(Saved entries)
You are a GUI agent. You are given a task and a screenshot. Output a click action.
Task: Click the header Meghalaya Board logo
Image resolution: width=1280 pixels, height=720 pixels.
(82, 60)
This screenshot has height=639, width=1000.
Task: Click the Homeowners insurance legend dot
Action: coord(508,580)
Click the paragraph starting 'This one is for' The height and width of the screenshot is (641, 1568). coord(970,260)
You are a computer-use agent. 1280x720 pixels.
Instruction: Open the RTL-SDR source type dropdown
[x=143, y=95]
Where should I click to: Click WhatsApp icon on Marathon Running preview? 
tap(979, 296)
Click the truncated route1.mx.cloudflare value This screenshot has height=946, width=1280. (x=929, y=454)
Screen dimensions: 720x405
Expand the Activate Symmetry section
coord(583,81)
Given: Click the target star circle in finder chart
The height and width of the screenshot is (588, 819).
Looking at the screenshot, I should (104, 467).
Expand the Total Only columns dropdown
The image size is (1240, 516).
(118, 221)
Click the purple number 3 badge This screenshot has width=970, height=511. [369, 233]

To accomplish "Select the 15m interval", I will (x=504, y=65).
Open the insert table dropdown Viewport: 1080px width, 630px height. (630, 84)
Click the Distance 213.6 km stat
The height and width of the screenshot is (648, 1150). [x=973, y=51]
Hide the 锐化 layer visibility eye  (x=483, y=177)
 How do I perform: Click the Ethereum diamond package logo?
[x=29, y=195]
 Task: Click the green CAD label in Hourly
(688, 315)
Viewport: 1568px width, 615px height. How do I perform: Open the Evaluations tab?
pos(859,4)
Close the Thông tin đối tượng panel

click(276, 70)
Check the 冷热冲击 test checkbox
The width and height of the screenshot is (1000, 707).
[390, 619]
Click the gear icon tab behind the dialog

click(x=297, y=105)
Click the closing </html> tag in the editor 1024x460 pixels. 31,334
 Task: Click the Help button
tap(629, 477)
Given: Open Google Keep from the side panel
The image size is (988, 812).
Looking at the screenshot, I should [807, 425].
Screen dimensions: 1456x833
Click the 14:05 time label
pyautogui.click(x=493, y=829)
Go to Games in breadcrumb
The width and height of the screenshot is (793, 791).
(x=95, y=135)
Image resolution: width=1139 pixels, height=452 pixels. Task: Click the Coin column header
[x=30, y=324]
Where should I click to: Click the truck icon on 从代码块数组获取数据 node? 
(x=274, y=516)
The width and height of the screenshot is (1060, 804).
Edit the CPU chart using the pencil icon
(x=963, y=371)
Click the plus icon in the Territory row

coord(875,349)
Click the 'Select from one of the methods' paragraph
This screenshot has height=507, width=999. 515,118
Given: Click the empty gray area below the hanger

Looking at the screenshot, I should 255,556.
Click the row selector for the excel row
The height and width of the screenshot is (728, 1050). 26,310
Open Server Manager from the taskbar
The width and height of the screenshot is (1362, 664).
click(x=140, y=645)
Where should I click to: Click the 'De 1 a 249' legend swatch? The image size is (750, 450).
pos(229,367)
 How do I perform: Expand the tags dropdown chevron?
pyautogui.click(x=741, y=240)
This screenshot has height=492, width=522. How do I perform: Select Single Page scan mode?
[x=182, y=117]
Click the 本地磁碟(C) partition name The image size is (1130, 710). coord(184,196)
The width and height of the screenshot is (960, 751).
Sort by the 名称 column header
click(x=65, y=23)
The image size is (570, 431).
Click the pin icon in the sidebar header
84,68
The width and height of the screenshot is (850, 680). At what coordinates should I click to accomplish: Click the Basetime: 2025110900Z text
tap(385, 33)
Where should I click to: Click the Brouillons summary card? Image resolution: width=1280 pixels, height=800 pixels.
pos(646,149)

▶ _Assignment_
Once you have read the records, repeat them all exactly.

▶ _Written reply_
You are a GUI agent. You are given a task and a screenshot. Output a click action.
Task: Click the header Meghalaya Board logo
Image resolution: width=1280 pixels, height=720 pixels.
(82, 60)
This screenshot has height=639, width=1000.
Task: Click the Homeowners insurance legend dot
Action: coord(508,580)
Click the paragraph starting 'This one is for' The height and width of the screenshot is (641, 1568). coord(970,260)
You are a computer-use agent. 1280x720 pixels.
Instruction: Open the RTL-SDR source type dropdown
[x=143, y=95]
Where should I click to: Click WhatsApp icon on Marathon Running preview? 
tap(979, 296)
Click the truncated route1.mx.cloudflare value This screenshot has height=946, width=1280. (x=929, y=454)
Screen dimensions: 720x405
Expand the Activate Symmetry section
coord(583,81)
Given: Click the target star circle in finder chart
The height and width of the screenshot is (588, 819).
Looking at the screenshot, I should (104, 467).
Expand the Total Only columns dropdown
The image size is (1240, 516).
(118, 221)
Click the purple number 3 badge This screenshot has width=970, height=511. [369, 233]

To accomplish "Select the 15m interval", I will (x=504, y=65).
Open the insert table dropdown Viewport: 1080px width, 630px height. (630, 84)
Click the Distance 213.6 km stat
The height and width of the screenshot is (648, 1150). [x=973, y=51]
Hide the 锐化 layer visibility eye  (x=483, y=177)
 How do I perform: Click the Ethereum diamond package logo?
[x=29, y=195]
 Task: Click the green CAD label in Hourly
(688, 315)
Viewport: 1568px width, 615px height. How do I perform: Open the Evaluations tab?
pos(859,4)
Close the Thông tin đối tượng panel

click(276, 70)
Check the 冷热冲击 test checkbox
The width and height of the screenshot is (1000, 707).
[390, 619]
Click the gear icon tab behind the dialog

click(x=297, y=105)
Click the closing </html> tag in the editor 1024x460 pixels. 31,334
 Task: Click the Help button
tap(629, 477)
Given: Open Google Keep from the side panel
The image size is (988, 812).
Looking at the screenshot, I should [807, 425].
Screen dimensions: 1456x833
Click the 14:05 time label
pyautogui.click(x=493, y=829)
Go to Games in breadcrumb
The width and height of the screenshot is (793, 791).
(x=95, y=135)
Image resolution: width=1139 pixels, height=452 pixels. Task: Click the Coin column header
[x=30, y=324]
Where should I click to: Click the truck icon on 从代码块数组获取数据 node? 
(x=274, y=516)
The width and height of the screenshot is (1060, 804).
Edit the CPU chart using the pencil icon
(x=963, y=371)
Click the plus icon in the Territory row

coord(875,349)
Click the 'Select from one of the methods' paragraph
This screenshot has height=507, width=999. 515,118
Given: Click the empty gray area below the hanger

Looking at the screenshot, I should 255,556.
Click the row selector for the excel row
The height and width of the screenshot is (728, 1050). 26,310
Open Server Manager from the taskbar
The width and height of the screenshot is (1362, 664).
click(x=140, y=645)
Where should I click to: Click the 'De 1 a 249' legend swatch? The image size is (750, 450).
pos(229,367)
 How do I perform: Expand the tags dropdown chevron?
pyautogui.click(x=741, y=240)
This screenshot has height=492, width=522. How do I perform: Select Single Page scan mode?
[x=182, y=117]
Click the 本地磁碟(C) partition name The image size is (1130, 710). coord(184,196)
The width and height of the screenshot is (960, 751).
Sort by the 名称 column header
click(x=65, y=23)
The image size is (570, 431).
Click the pin icon in the sidebar header
84,68
The width and height of the screenshot is (850, 680). At what coordinates should I click to accomplish: Click the Basetime: 2025110900Z text
tap(385, 33)
Where should I click to: Click the Brouillons summary card? Image resolution: width=1280 pixels, height=800 pixels.
pos(646,149)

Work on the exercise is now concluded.